(Collected data entries)
───

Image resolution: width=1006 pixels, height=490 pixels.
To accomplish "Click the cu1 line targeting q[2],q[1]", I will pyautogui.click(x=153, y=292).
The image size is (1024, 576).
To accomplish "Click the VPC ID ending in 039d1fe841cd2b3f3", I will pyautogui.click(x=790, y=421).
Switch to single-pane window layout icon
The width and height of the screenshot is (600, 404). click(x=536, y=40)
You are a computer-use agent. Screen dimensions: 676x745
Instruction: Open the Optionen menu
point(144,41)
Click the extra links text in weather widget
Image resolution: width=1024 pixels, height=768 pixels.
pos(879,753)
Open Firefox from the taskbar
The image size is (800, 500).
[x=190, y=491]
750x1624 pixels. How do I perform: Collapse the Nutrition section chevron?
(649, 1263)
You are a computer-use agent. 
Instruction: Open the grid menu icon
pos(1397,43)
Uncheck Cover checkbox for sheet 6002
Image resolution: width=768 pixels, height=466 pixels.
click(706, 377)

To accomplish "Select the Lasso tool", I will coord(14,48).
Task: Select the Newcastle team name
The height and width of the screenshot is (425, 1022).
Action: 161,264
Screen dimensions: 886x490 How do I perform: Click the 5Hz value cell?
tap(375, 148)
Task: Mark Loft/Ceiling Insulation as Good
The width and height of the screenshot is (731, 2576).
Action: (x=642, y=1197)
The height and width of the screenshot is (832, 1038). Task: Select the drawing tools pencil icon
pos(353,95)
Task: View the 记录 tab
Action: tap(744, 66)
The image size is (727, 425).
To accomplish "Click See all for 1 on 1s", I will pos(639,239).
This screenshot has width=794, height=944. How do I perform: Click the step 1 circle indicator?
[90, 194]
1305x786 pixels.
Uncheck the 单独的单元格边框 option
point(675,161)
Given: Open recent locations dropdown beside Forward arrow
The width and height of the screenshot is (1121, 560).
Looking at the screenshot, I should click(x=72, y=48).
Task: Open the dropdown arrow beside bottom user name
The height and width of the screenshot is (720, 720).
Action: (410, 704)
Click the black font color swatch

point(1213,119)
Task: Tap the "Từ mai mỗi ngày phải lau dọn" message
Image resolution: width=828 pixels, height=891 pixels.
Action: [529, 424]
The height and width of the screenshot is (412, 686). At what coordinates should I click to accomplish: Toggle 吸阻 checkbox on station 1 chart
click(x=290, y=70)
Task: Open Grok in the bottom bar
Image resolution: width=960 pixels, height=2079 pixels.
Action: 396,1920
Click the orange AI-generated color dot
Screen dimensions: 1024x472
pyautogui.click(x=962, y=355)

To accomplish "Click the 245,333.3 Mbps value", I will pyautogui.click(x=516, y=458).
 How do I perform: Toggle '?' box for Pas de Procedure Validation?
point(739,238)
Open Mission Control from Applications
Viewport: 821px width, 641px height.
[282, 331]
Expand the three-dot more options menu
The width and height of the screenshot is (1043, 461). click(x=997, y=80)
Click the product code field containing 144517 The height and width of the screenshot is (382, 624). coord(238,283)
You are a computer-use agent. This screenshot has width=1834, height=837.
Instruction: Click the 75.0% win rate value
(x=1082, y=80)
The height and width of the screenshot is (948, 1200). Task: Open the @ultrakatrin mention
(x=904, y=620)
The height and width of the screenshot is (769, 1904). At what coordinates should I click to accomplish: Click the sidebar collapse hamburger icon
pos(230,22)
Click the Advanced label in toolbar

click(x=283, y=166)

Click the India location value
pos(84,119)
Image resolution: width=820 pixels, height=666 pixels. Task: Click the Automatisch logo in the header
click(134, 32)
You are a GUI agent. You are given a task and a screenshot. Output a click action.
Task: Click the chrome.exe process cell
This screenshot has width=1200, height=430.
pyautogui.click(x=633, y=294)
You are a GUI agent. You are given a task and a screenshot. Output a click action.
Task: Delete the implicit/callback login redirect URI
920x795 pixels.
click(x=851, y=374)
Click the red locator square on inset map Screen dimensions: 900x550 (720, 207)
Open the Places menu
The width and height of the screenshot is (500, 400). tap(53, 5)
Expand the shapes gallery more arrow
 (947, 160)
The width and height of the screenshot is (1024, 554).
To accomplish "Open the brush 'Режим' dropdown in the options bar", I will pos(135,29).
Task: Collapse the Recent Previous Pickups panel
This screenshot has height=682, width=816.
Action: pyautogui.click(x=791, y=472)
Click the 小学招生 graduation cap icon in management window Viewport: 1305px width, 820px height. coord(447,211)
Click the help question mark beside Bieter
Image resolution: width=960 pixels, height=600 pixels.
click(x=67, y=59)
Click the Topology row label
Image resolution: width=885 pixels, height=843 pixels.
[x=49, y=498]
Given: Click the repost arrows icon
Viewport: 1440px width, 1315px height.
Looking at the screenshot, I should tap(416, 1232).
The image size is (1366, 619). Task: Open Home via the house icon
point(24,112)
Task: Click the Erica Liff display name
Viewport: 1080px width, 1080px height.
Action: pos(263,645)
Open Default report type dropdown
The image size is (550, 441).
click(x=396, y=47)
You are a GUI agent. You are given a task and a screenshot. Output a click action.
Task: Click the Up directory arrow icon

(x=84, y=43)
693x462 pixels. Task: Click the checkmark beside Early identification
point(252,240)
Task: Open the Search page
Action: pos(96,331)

───

WORK INSTRUCTION - Write out every entry once more, precisely as it stands.

SOLVED PROBLEM -
Image resolution: width=1006 pixels, height=490 pixels.
To accomplish "Click the cu1 line targeting q[2],q[1]", I will pyautogui.click(x=153, y=292).
The image size is (1024, 576).
To accomplish "Click the VPC ID ending in 039d1fe841cd2b3f3", I will pyautogui.click(x=790, y=421).
Switch to single-pane window layout icon
The width and height of the screenshot is (600, 404). click(x=536, y=40)
You are a computer-use agent. Screen dimensions: 676x745
Instruction: Open the Optionen menu
point(144,41)
Click the extra links text in weather widget
Image resolution: width=1024 pixels, height=768 pixels.
pos(879,753)
Open Firefox from the taskbar
The image size is (800, 500).
[x=190, y=491]
750x1624 pixels. How do I perform: Collapse the Nutrition section chevron?
(649, 1263)
You are a computer-use agent. 
Instruction: Open the grid menu icon
pos(1397,43)
Uncheck Cover checkbox for sheet 6002
Image resolution: width=768 pixels, height=466 pixels.
click(706, 377)

To accomplish "Select the Lasso tool", I will coord(14,48).
Task: Select the Newcastle team name
The height and width of the screenshot is (425, 1022).
Action: 161,264
Screen dimensions: 886x490 How do I perform: Click the 5Hz value cell?
tap(375, 148)
Task: Mark Loft/Ceiling Insulation as Good
The width and height of the screenshot is (731, 2576).
Action: (x=642, y=1197)
The height and width of the screenshot is (832, 1038). Task: Select the drawing tools pencil icon
pos(353,95)
Task: View the 记录 tab
Action: tap(744, 66)
The image size is (727, 425).
To accomplish "Click See all for 1 on 1s", I will pos(639,239).
This screenshot has width=794, height=944. How do I perform: Click the step 1 circle indicator?
[90, 194]
1305x786 pixels.
Uncheck the 单独的单元格边框 option
point(675,161)
Given: Open recent locations dropdown beside Forward arrow
The width and height of the screenshot is (1121, 560).
Looking at the screenshot, I should click(x=72, y=48).
Task: Open the dropdown arrow beside bottom user name
The height and width of the screenshot is (720, 720).
Action: (410, 704)
Click the black font color swatch

point(1213,119)
Task: Tap the "Từ mai mỗi ngày phải lau dọn" message
Image resolution: width=828 pixels, height=891 pixels.
Action: [529, 424]
The height and width of the screenshot is (412, 686). At what coordinates should I click to accomplish: Toggle 吸阻 checkbox on station 1 chart
click(x=290, y=70)
Task: Open Grok in the bottom bar
Image resolution: width=960 pixels, height=2079 pixels.
Action: 396,1920
Click the orange AI-generated color dot
Screen dimensions: 1024x472
pyautogui.click(x=962, y=355)

To accomplish "Click the 245,333.3 Mbps value", I will pyautogui.click(x=516, y=458).
 How do I perform: Toggle '?' box for Pas de Procedure Validation?
point(739,238)
Open Mission Control from Applications
Viewport: 821px width, 641px height.
[282, 331]
Expand the three-dot more options menu
The width and height of the screenshot is (1043, 461). click(x=997, y=80)
Click the product code field containing 144517 The height and width of the screenshot is (382, 624). coord(238,283)
You are a computer-use agent. This screenshot has width=1834, height=837.
Instruction: Click the 75.0% win rate value
(x=1082, y=80)
The height and width of the screenshot is (948, 1200). Task: Open the @ultrakatrin mention
(x=904, y=620)
The height and width of the screenshot is (769, 1904). At what coordinates should I click to accomplish: Click the sidebar collapse hamburger icon
pos(230,22)
Click the Advanced label in toolbar

click(x=283, y=166)

Click the India location value
pos(84,119)
Image resolution: width=820 pixels, height=666 pixels. Task: Click the Automatisch logo in the header
click(134, 32)
You are a GUI agent. You are given a task and a screenshot. Output a click action.
Task: Click the chrome.exe process cell
This screenshot has width=1200, height=430.
pyautogui.click(x=633, y=294)
You are a GUI agent. You are given a task and a screenshot. Output a click action.
Task: Delete the implicit/callback login redirect URI
920x795 pixels.
click(x=851, y=374)
Click the red locator square on inset map Screen dimensions: 900x550 (720, 207)
Open the Places menu
The width and height of the screenshot is (500, 400). tap(53, 5)
Expand the shapes gallery more arrow
 (947, 160)
The width and height of the screenshot is (1024, 554).
To accomplish "Open the brush 'Режим' dropdown in the options bar", I will pos(135,29).
Task: Collapse the Recent Previous Pickups panel
This screenshot has height=682, width=816.
Action: pyautogui.click(x=791, y=472)
Click the 小学招生 graduation cap icon in management window Viewport: 1305px width, 820px height. coord(447,211)
Click the help question mark beside Bieter
Image resolution: width=960 pixels, height=600 pixels.
click(x=67, y=59)
Click the Topology row label
Image resolution: width=885 pixels, height=843 pixels.
[x=49, y=498]
Given: Click the repost arrows icon
Viewport: 1440px width, 1315px height.
Looking at the screenshot, I should tap(416, 1232).
The image size is (1366, 619). Task: Open Home via the house icon
point(24,112)
Task: Click the Erica Liff display name
Viewport: 1080px width, 1080px height.
Action: pos(263,645)
Open Default report type dropdown
The image size is (550, 441).
click(x=396, y=47)
You are a GUI agent. You are given a task and a screenshot. Output a click action.
Task: Click the Up directory arrow icon

(x=84, y=43)
693x462 pixels. Task: Click the checkmark beside Early identification
point(252,240)
Task: Open the Search page
Action: pos(96,331)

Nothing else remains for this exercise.